*** Given data ***

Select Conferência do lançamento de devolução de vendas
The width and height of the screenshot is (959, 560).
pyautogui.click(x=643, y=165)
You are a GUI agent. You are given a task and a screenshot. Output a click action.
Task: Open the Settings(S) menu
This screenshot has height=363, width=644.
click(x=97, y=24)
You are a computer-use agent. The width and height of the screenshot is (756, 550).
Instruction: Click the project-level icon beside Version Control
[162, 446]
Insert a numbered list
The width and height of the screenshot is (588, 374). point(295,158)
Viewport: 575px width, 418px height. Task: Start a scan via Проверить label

***
*** Given data ***

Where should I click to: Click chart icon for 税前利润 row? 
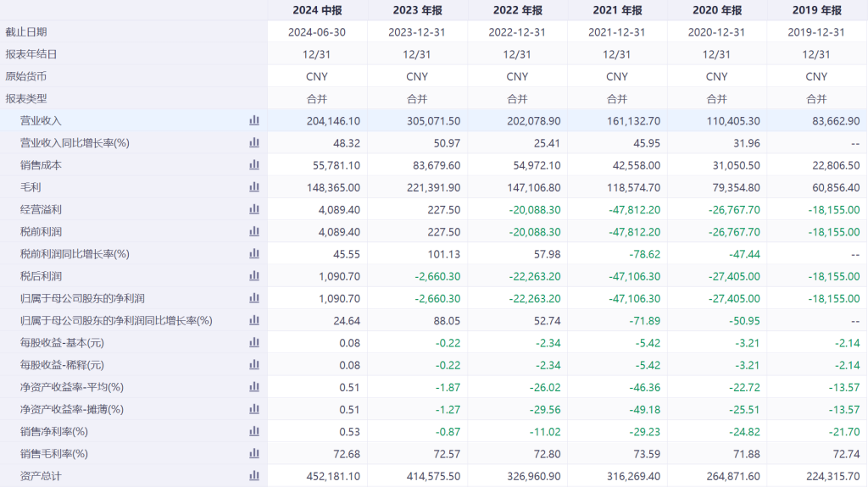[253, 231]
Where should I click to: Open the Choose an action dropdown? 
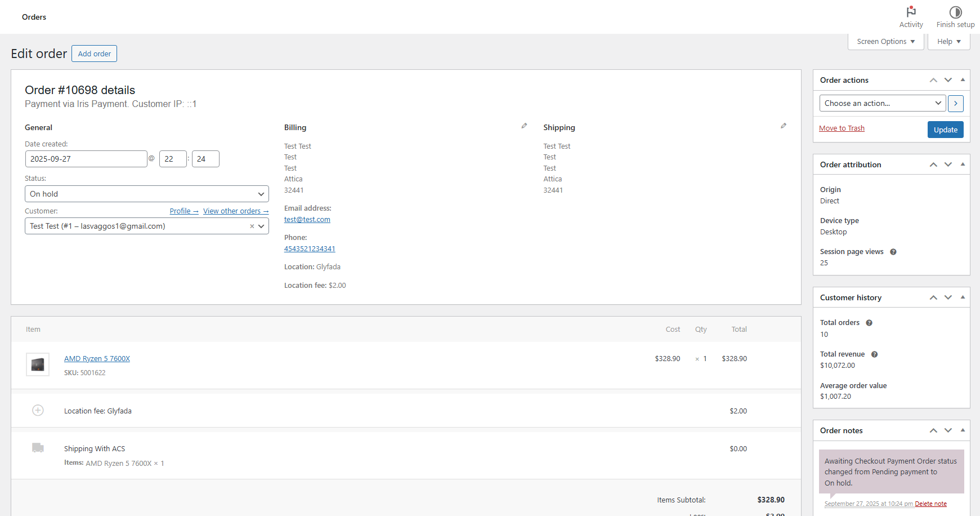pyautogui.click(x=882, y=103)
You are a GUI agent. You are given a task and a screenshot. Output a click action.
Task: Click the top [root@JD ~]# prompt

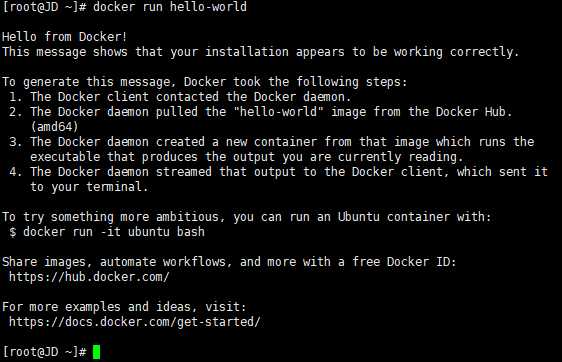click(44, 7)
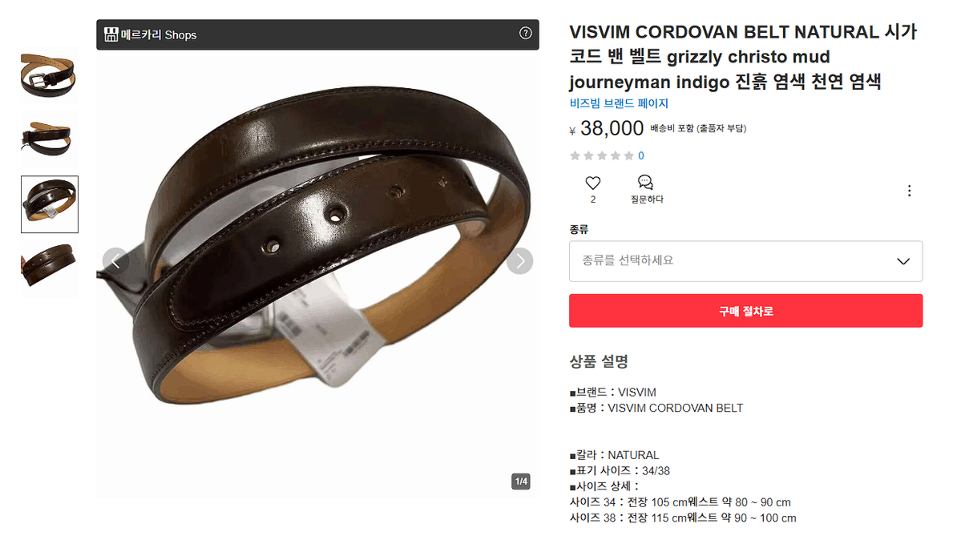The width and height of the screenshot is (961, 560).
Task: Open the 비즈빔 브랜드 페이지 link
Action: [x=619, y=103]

***

What is needed: Set down again, word for word, the stretch of records from the line with "The width and height of the screenshot is (959, 560)." to the line with "Viewport: 575px width, 418px", both of those lines included.

Output of the task:
The width and height of the screenshot is (959, 560).
pyautogui.click(x=643, y=165)
You are a GUI agent. You are given a task and a screenshot. Output a click action.
Task: Open the Settings(S) menu
This screenshot has height=363, width=644.
click(x=97, y=24)
You are a computer-use agent. The width and height of the screenshot is (756, 550).
Instruction: Click the project-level icon beside Version Control
[162, 446]
Insert a numbered list
The width and height of the screenshot is (588, 374). point(295,158)
Viewport: 575px width, 418px height. Task: Start a scan via Проверить label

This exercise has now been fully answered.